If you think that UTF-16 will let you say string[i] and always get the i'th character, you are mistaken. That is one of the main points of the essay.
> Yes, their are cases where the abstraction will leak. But those cases are very far and few in between.
If you write your apps this way, then you don't really support Unicode, you just support the BMP, without combining characters.
In addition, while .NET methods will work correctly for "ØÆÅ", they have incorrect behavior when it comes to any characters that lie outside the BMP, which includes many CJK characters. So, .NET only meets your requirements if you never interact with such languages.
...and saying that, it'd still be a good idea.
Everything works on "logical characters" - arbitrary vectors of codepoints, as you say. There's still a number of edge cases I have yet to work out as to what exactly is considered a character, though. (I just added support for a single code point encoding multiple characters, for example.)
I'm not so sure that making thing reliant on a font would be the best way to solve that, though. I'd intuitively say that there should be less coupling between rendering choices and internal encoding than that.
The twist is that each node in the rope can only store characters of the same physical length in bytes (and same number of logical characters per physical character). This means that in the typical case (most characters require the same number of bytes to encode) it doesn't add too too much overhead. Still not something I would consider as the base String type for a lower-level language, though.
There are a few simple optimizations that I have yet to do (encode smaller characters as what would be ordinarily be invalid longer encodings, if it makes sense (a single one-byte character in the middle of a bunch of two-byte characters, for example), that sort of thing.)

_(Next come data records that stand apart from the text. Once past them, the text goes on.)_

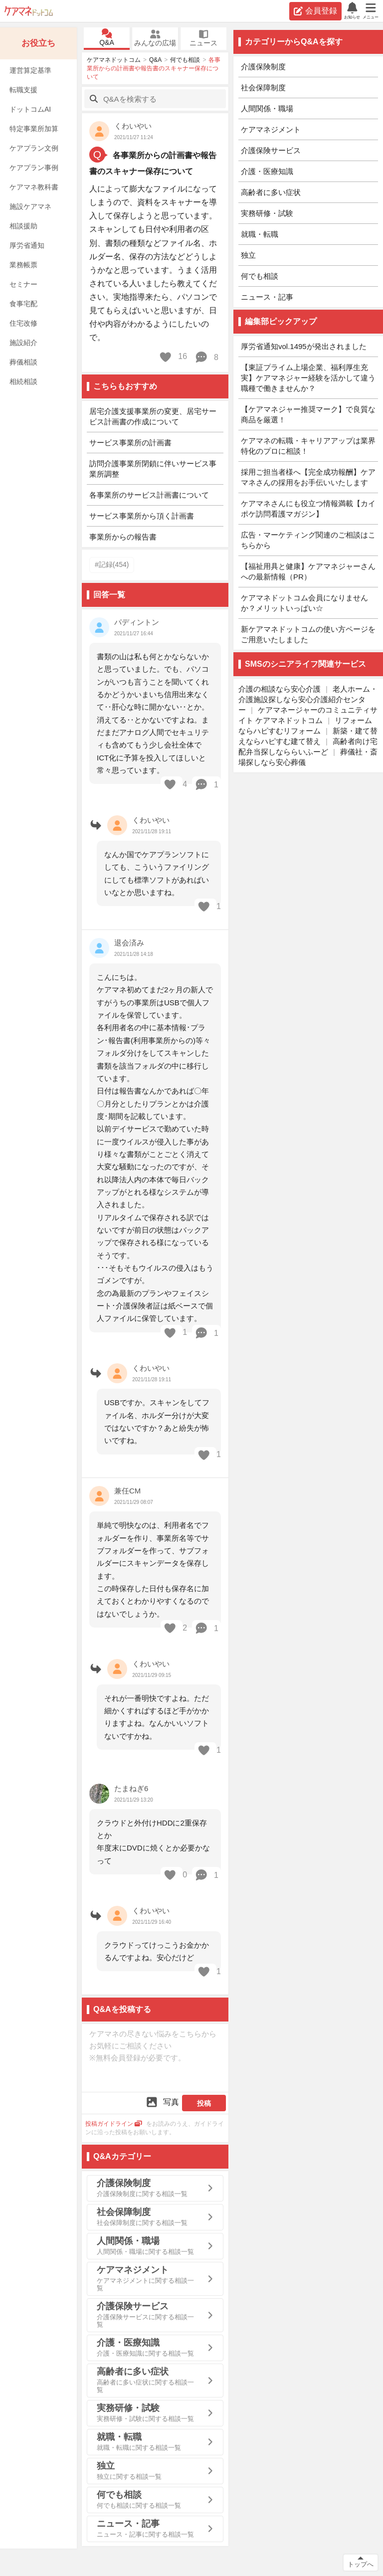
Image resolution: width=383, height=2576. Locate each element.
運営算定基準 (30, 70)
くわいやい (133, 126)
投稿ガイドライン (114, 2123)
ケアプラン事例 (33, 168)
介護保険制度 (263, 66)
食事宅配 (23, 304)
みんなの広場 (155, 38)
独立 (248, 255)
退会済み (129, 942)
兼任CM (127, 1490)
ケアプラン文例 (33, 148)
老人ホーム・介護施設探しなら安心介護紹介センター (308, 699)
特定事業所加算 (33, 129)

It seems to work fairly well, so far. Or at least it tends to give "common-sensical" results, and avoids a large chunk of worst-case behavior that standard "prettified character array" strings have.

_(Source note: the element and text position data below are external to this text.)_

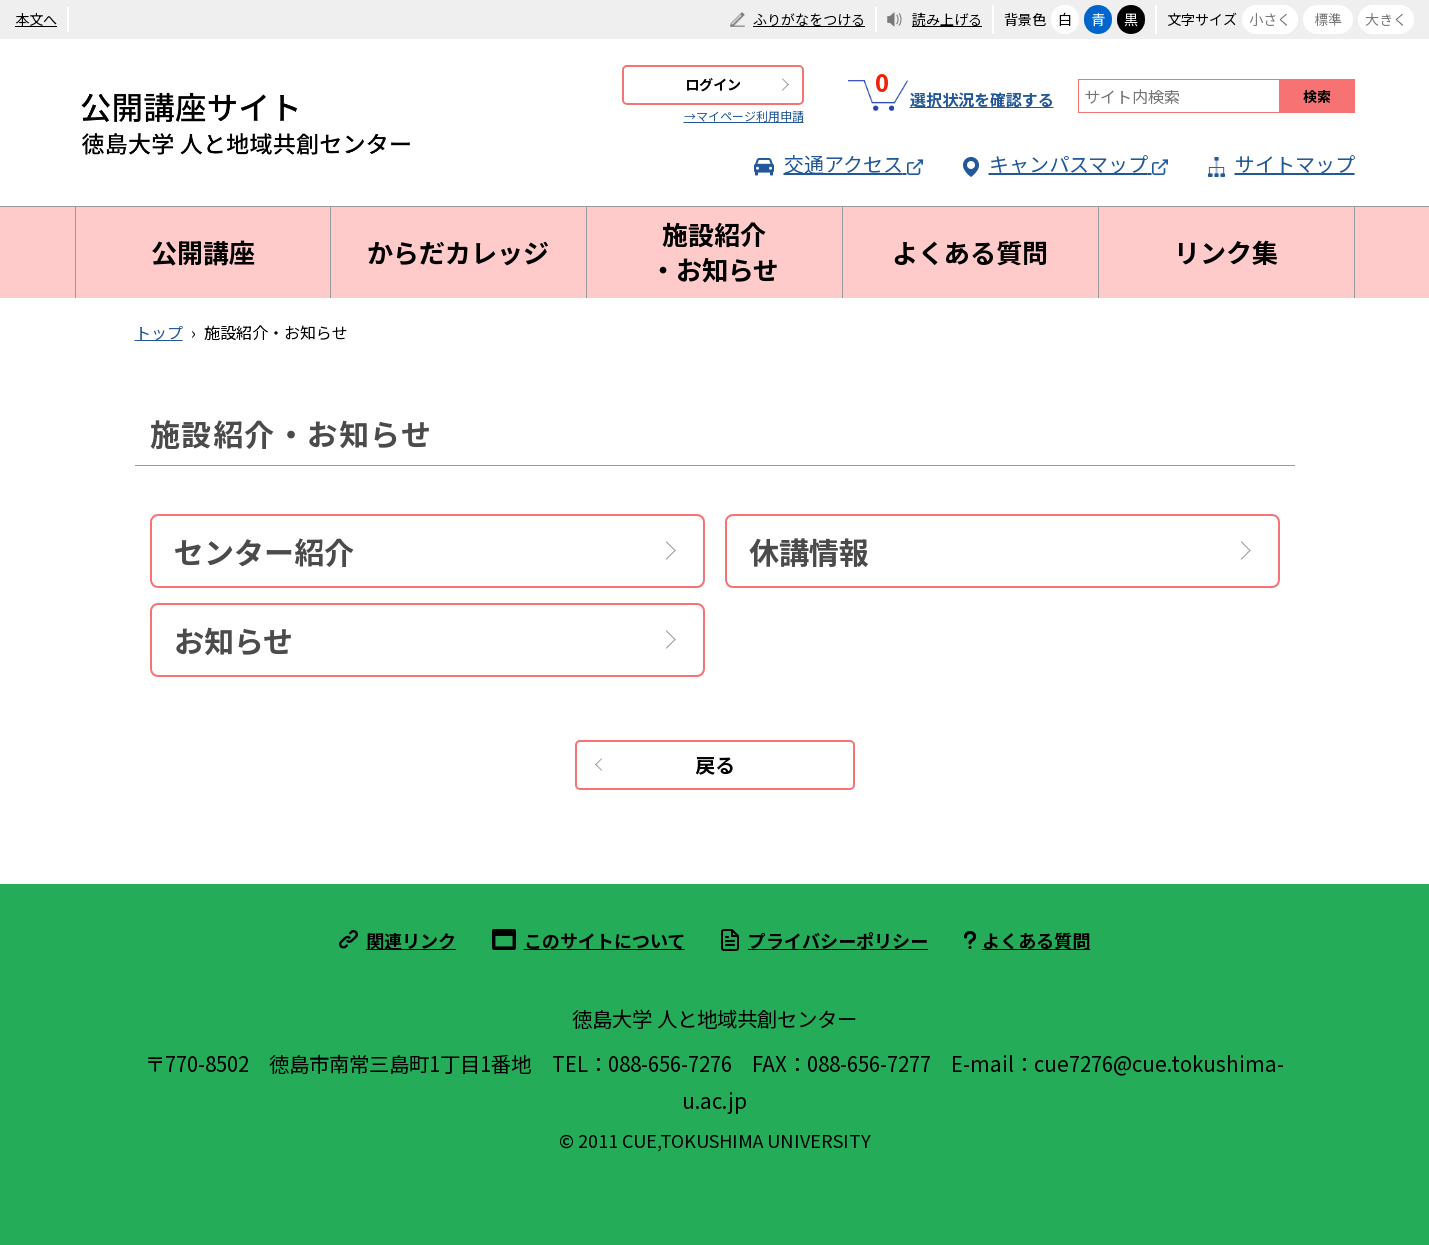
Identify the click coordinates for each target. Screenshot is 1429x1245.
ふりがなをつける (809, 19)
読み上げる (947, 19)
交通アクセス (838, 163)
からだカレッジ (458, 252)
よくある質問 (970, 252)
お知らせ (233, 640)
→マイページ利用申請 (744, 115)
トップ (159, 332)
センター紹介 (264, 551)
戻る (715, 764)
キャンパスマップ (1065, 163)
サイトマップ (1281, 163)
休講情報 (809, 551)
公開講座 (203, 252)
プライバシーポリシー (838, 940)
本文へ (36, 19)
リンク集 (1226, 252)
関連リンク (411, 940)
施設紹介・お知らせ (714, 251)
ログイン (713, 84)
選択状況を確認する (951, 95)
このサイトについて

If we were serious about a character-oriented API, we definitely wouldn't want to introduce character rendering rules into places like the kernel. But I don't think we'd necessarily have to.
The best solution, I think, would be to decompose fonts into two pieces:
1. a character map (a mapping from paramaterized codepoint sequences to single entities known to the font),
and 2. a graphemes file (the way to actually draw each character.)
The graphemes file would be what people would continue to think of as "the font." And the graphemes file would specify the character map it uses, in much the same way an XML/SGML document specifies a DTD.
As with DTDs, the text library built into the OS would have a well-known core set of character maps built in, and allow others to be retrieved and cached when referenced by URL. The core set would become treated something like root CAs or timezone data are now: bundled artifacts that get updated pretty frequently by the package manager.
From that section they explain that for text manipulation [e.g: cursor position & manipulation of text under the cursor] the programmer should be counting grapheme clusters; whereas for storage [memory & disk] concerns the programmer _should_ care about the number of codepoints.
They go on to say that counting the number of characters is up to the rendering engine and is completely unrelated to the number of codepoints.
I don't think the _manifesto itself_ is wildly misguided. In that section they were merely pointing out _how .NET and Java currently report string length._
At least as I read the manifesto: they seem to believe that counting codepoints is useful _but orthogonal_ to counting characters.
The others would be good reasons though.
Regardless of the encoding you choose, you need to understand how it represents characters.
Also FYI, most programs don't display text on the screen. To most programs, text is a sequence of bytes to be shuffled around, and nothing more. Display and text manipulation is the minority case.